That is how Archbishop Daniel M. Buechlein described Bishop-designate Christopher J. Coyne in a homily that he delivered just minutes before he ordained the former priest from the Boston Archdiocese as the first auxiliary bishop for the Church in central and southern Indiana since 1933.
“In a secularized world that believes only in what it sees, by your consecration and by what you do, Bishop Coyne, you will be a witness to mystery,” Archbishop Buechlein said during the March 2 liturgy at St. John the Evangelist Church in Indianapolis. “The very life and identity of a bishop—and of priests—are rooted in the order of faith, the order of the unseen, and not in the secular order of values.”
In a sense, the 1,000 people that filled the oldest Catholic church in Indianapolis also witnessed mystery during the two-hour ordination Mass. (Related: Watch the video of the Mass | Purchase photo reprints | See other news stories about Bishop Coyne)
Mystery-laden rituals occurred before them that stretch back thousands of years to the earliest days of the Church.
When Archbishop Buechlein, the co-ordaining bishops—Paul D. Etienne of Cheyenne, Wyo., and Richard G. Lennon of Cleveland—and the 15 other bishops present for the liturgy prayerfully laid their hands on the head of Bishop Coyne, they continued a ritual that the Apostles themselves used to call down the Holy Spirit upon those who would succeed them in their mission of proclaiming the Gospel to all nations.
Those successors now include Bishop Coyne.
“We can all be good administrators, liturgists, preachers, healers, teachers, good and friendly guys,” Bishop Coyne said in remarks after Communion. “But if we’re not about spreading the Good News of salvation in and through the Catholic Church, then we’ve missed the point of our ministry.”
Pope Benedict XVI appointed Bishop Coyne on Jan. 14 to the episcopal ministry that he now takes up in the Archdiocese of Indianapolis. He noted in his letter of appointment, which was read at the start of the rite of ordination by Father William Stumpf, the moderator of the curia, that Bishop Coyne was “endowed with … outstanding qualities of mind and heart as well as pastoral experience” that made him “suitable for undertaking that office.”
In an interview before the ordination, Cardinal Seán P. O’Malley of Boston echoed the Holy Father’s assessment of Bishop Coyne.
“We’re very proud of the new bishop, and grateful to the Holy Father for recognizing his talents and ability,” Cardinal O’Malley said. “At the same time, his parishioners and the priests and everyone in Boston will miss him. But we know that the Church is universal, and we all are interdependent upon one another. So we’re delighted that he’ll be here to help the people of this wonderful archdiocese.”
Toward the end of his homily, Archbishop Buechlein summarized for Bishop Coyne all of the various tasks of the office for which he was about to be ordained.

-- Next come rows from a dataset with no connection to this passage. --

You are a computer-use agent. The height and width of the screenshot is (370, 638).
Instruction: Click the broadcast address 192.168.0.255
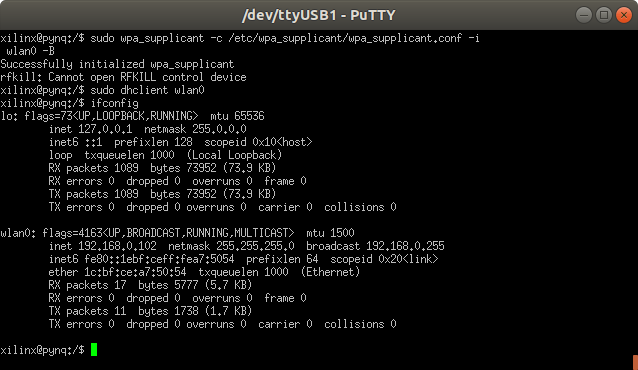(x=405, y=246)
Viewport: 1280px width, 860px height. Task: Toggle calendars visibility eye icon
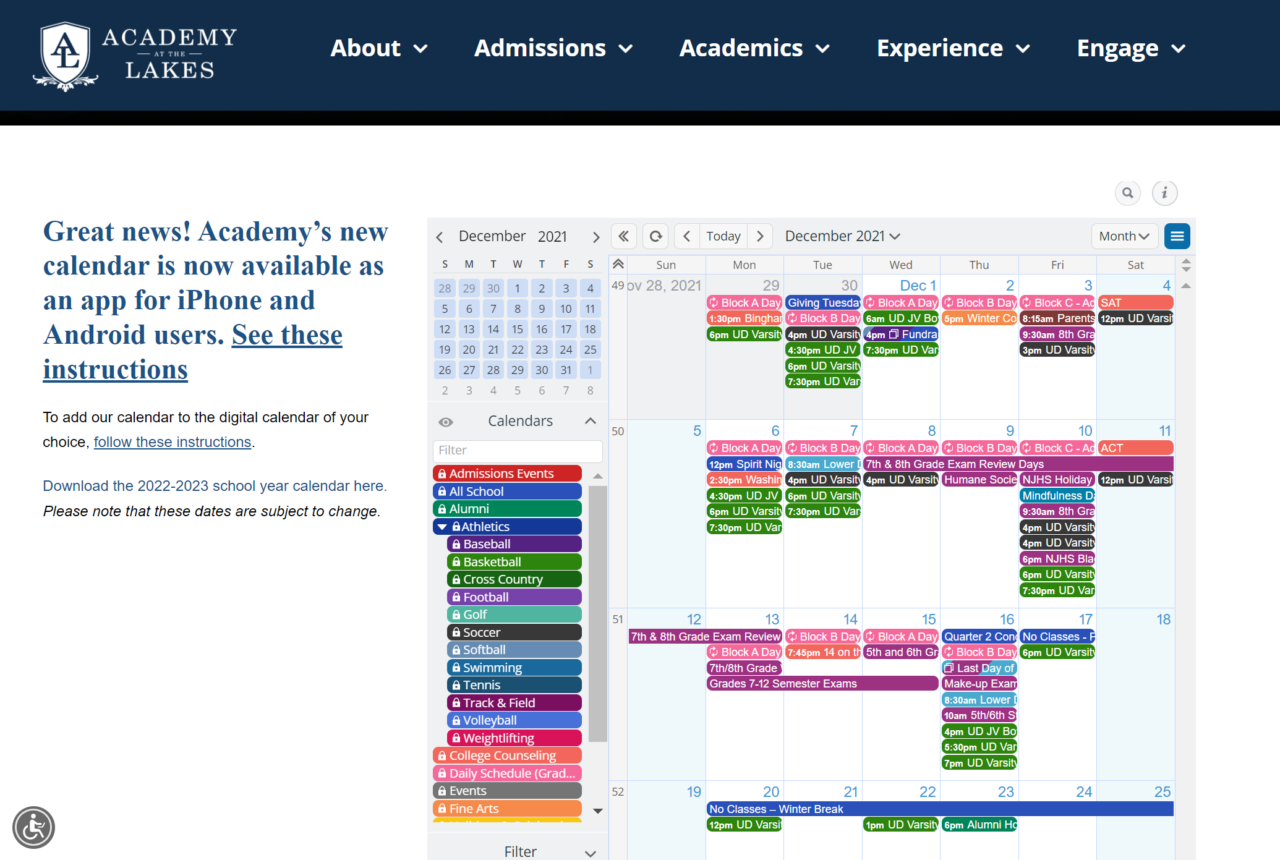[446, 422]
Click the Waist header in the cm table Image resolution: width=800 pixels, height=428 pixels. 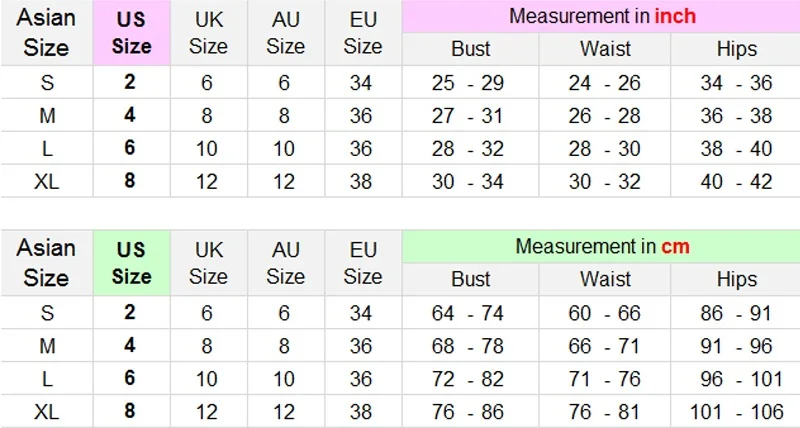click(x=605, y=279)
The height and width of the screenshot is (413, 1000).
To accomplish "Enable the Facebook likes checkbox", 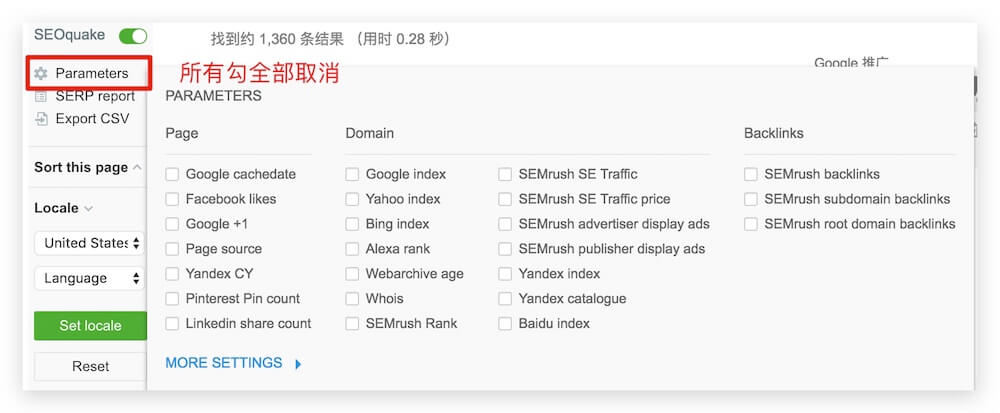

“Bishops are called to live the simple life of the Gospel in a way that somehow mirrors Jesus, the one who serves,” Archbishop Buechlein said. “Wouldn’t you agree that, when all is said and done, what our Church needs more than anything from us bishops and priests is integrity and holiness?
“The Church needs us to be no-nonsense, down to earth, holy, spiritual and moral leaders who are who we claim to be. With Jesus, in Jesus and for Jesus, that is the ultimate service, the ultimate witness to the unity of faith.”
The ordination rite that followed included many ancient rituals in addition to the laying on of hands.
While Archbishop Buechlein and the co-ordaining bishops prayed the prayer of ordination, two deacons held an open Book of the Gospels over Bishop Coyne’s head as a symbol of the pre-eminent importance of evangelization in the ministry of a bishop.
Archbishop Buechlein later anointed Bishop Coyne’s head with sacred chrism oil and ritually gave him the insignia of bishops—an episcopal ring, miter and crosier.
Although such symbols mark the distinctiveness of Bishop Coyne’s ministry, he called all present at the Mass to work with him in fulfilling it.
“My friends, we can never lose sight of the fact that the mission of this Church is about salvation, whether we are ordained, religious, or lay men and women,” Bishop Coyne said in his remarks after Communion. “Each of us in our own way is asked to participate in spreading the Good News. As it has in the past, and as it is now, all that we do as Christians must be formed by this truth of the faith.”
He also described the many places and ways in which that Good News is shared with others.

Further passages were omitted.